_Task statement_
Copy the records verbatim, from the line containing "Where should I click to: Pin" up to and including the line containing "tap(541, 23)". Omit the pictures from your copy.

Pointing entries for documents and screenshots

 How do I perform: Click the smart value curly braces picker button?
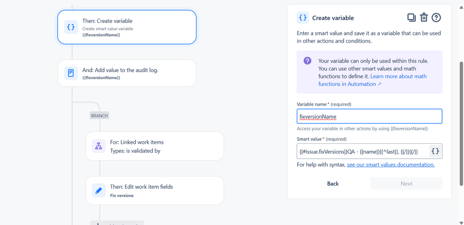pyautogui.click(x=436, y=151)
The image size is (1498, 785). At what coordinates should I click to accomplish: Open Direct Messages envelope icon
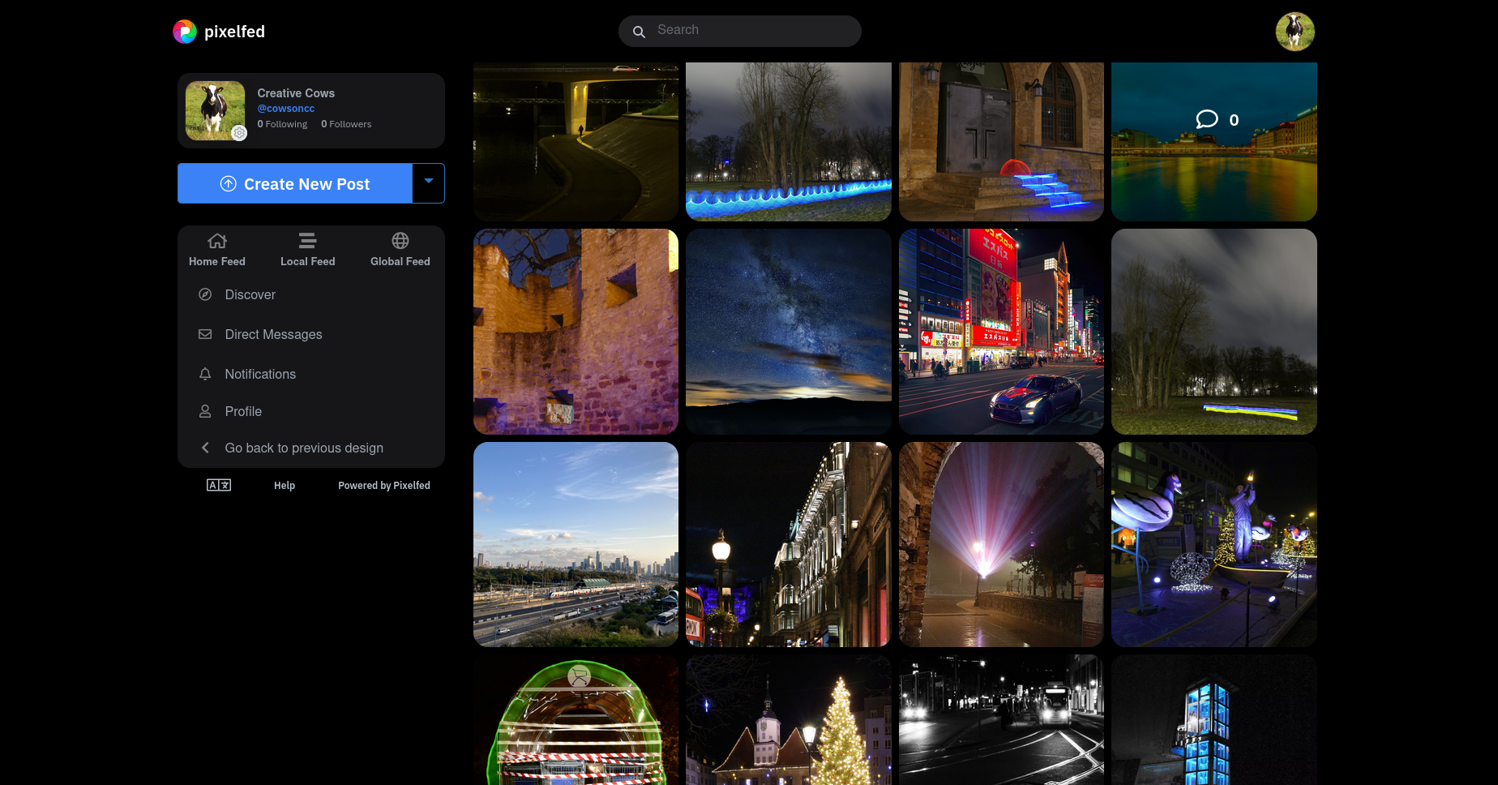[x=205, y=334]
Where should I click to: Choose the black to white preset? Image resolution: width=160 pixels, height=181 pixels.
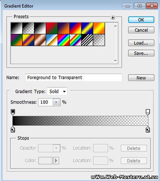coord(40,28)
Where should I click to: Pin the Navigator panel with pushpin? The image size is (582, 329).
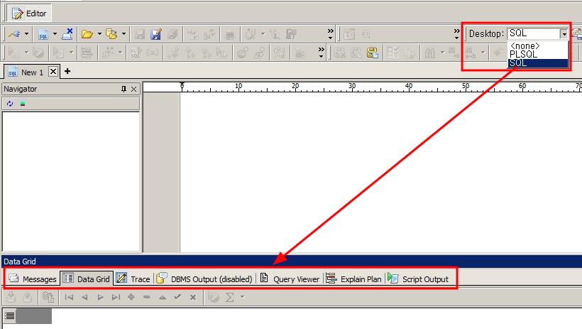(124, 89)
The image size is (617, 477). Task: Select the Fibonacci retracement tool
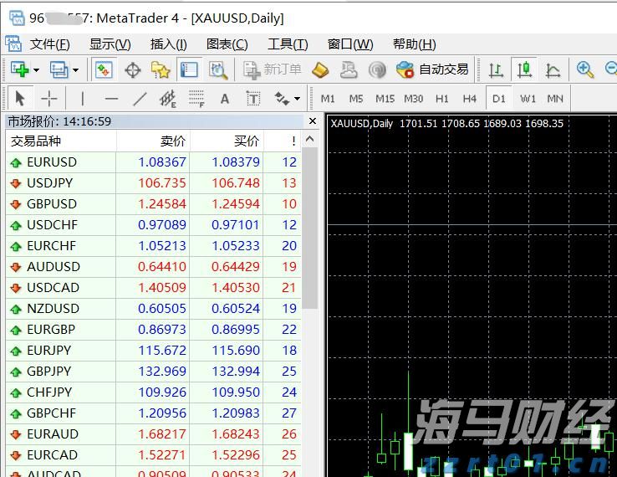click(196, 99)
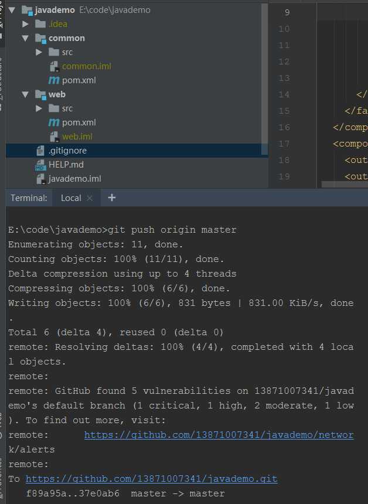Screen dimensions: 368x504
Task: Add a new terminal session with plus
Action: (112, 197)
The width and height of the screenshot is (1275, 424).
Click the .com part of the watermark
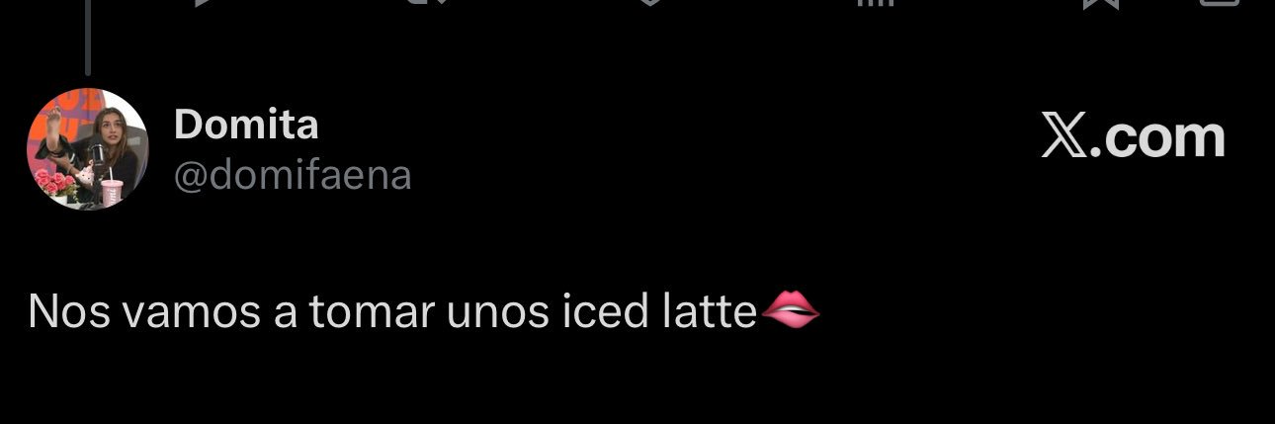point(1157,139)
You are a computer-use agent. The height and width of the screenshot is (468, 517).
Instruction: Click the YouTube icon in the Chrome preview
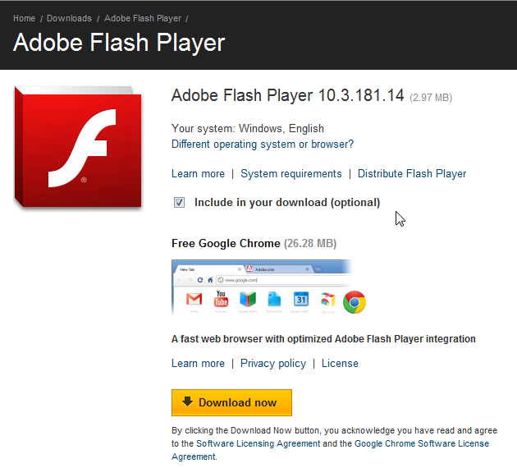pos(221,300)
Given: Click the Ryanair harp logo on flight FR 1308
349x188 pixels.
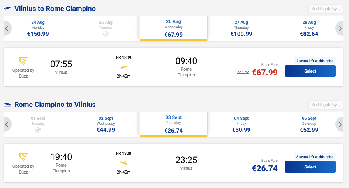Looking at the screenshot, I should (23, 157).
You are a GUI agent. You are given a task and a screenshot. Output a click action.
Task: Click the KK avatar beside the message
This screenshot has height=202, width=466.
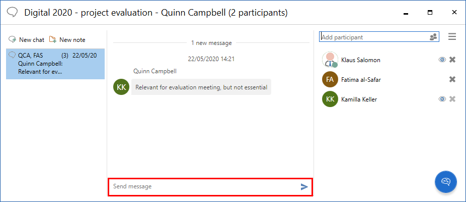(x=121, y=87)
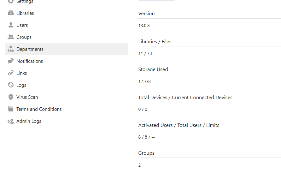Click the Groups people icon
The image size is (281, 179).
click(x=11, y=37)
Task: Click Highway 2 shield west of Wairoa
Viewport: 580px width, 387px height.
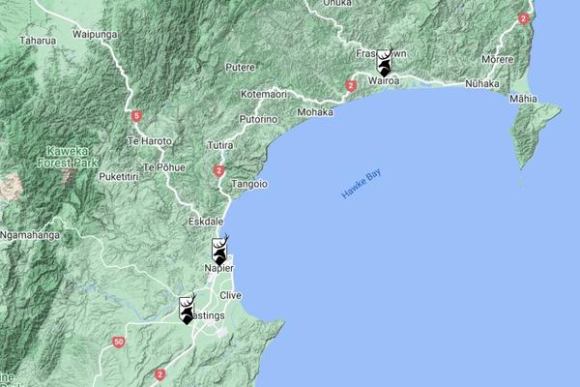Action: 350,85
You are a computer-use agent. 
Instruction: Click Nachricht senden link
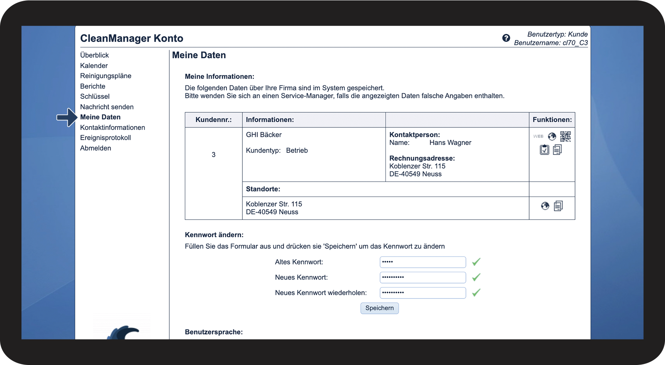pyautogui.click(x=107, y=107)
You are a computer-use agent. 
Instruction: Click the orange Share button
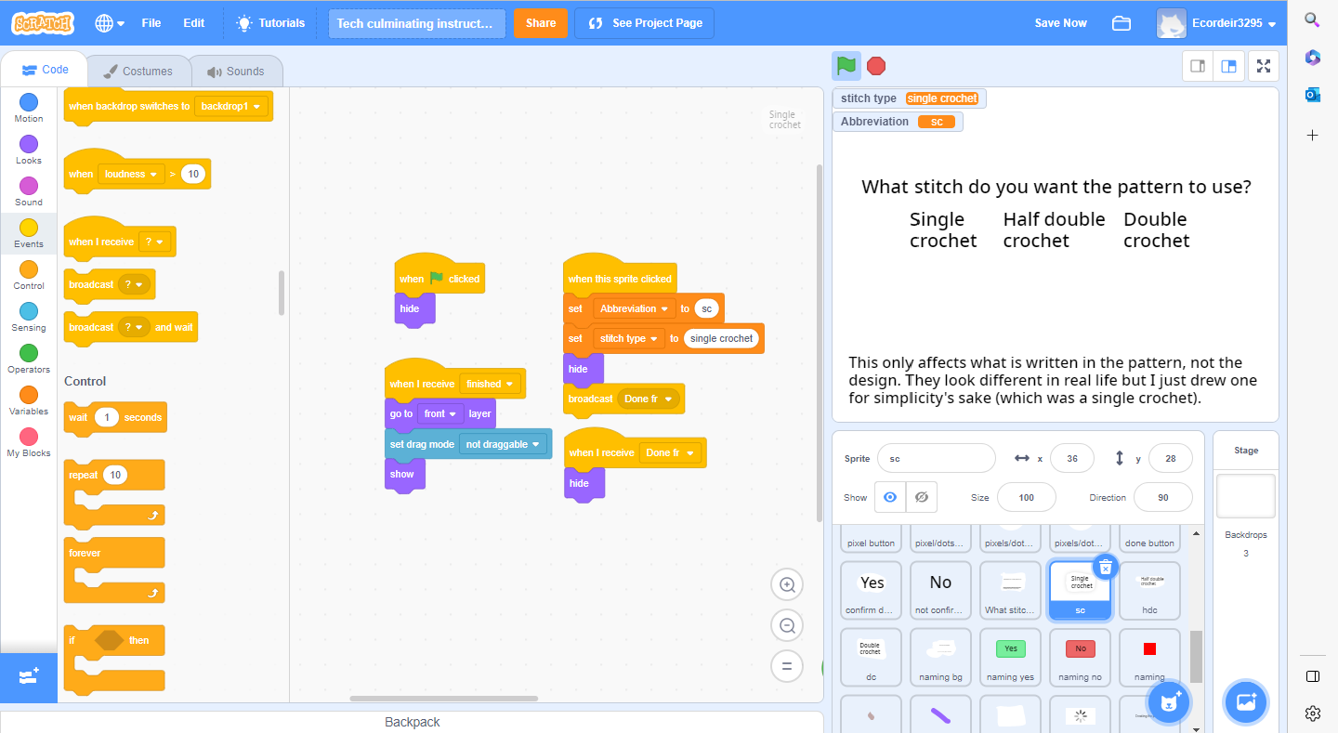tap(541, 23)
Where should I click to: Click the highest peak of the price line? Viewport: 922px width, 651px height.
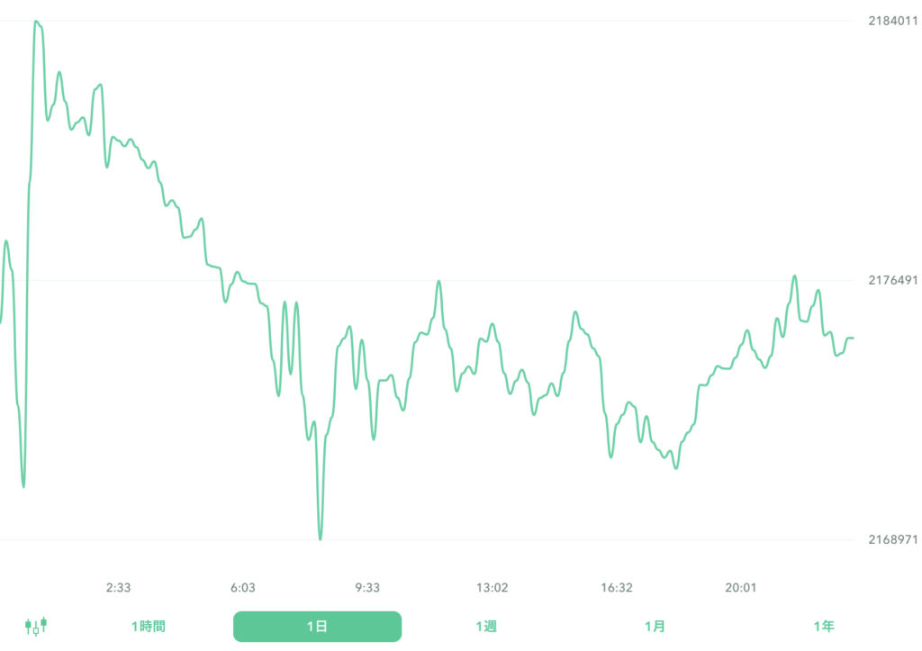click(x=36, y=21)
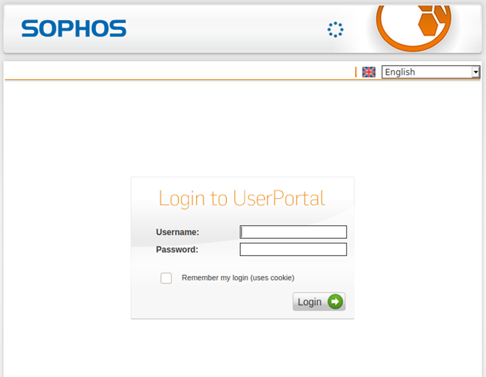Click the Login button

click(319, 301)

_Exercise answer_
Where should I click to: Pin the Navigator panel with pushpin? The image size is (582, 329).
(124, 89)
The image size is (617, 477). Task: Select the Fibonacci retracement tool
click(196, 99)
Screen dimensions: 368x504
Task: Add a new terminal session with plus
Action: (112, 197)
The width and height of the screenshot is (1275, 424).
Click the .com part of the watermark
point(1157,139)
You are a computer-use agent. The height and width of the screenshot is (468, 517).
Instruction: Click the YouTube icon in the Chrome preview
pos(221,300)
Given: Click the Ryanair harp logo on flight FR 1308
349x188 pixels.
Looking at the screenshot, I should (23, 157).
You are a GUI agent. You are given a task and a screenshot. Output a click action.
Task: Click the KK avatar beside the message
This screenshot has height=202, width=466.
(x=121, y=87)
Click the Groups people icon
The image size is (281, 179).
click(x=11, y=37)
Task: Click Highway 2 shield west of Wairoa
Viewport: 580px width, 387px height.
Action: 350,85
You are a computer-use agent. 
Instruction: Click Nachricht senden link
pyautogui.click(x=107, y=107)
You are a computer-use agent. 
Instruction: Click the orange Share button
tap(541, 23)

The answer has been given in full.